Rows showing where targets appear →
================================

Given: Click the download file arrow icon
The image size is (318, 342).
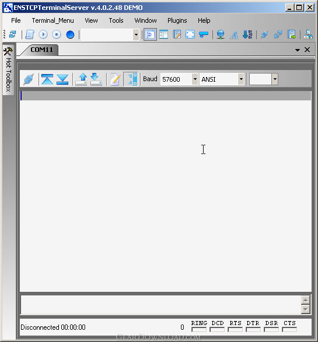Looking at the screenshot, I should pyautogui.click(x=96, y=79).
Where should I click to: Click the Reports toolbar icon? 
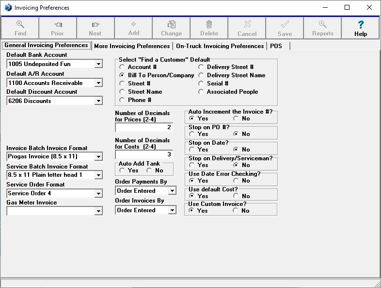(323, 24)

================================

TO DO →
Write out all the items again, changing "icon" to "button" wherever it occurs and keeping everything else the same. Leave the pictures out of your answer.

FULL SOLUTION →
Given: Click the download file arrow button
The image size is (318, 342).
Looking at the screenshot, I should pyautogui.click(x=96, y=79).
Where should I click to: Click the Reports toolbar button? 
(323, 24)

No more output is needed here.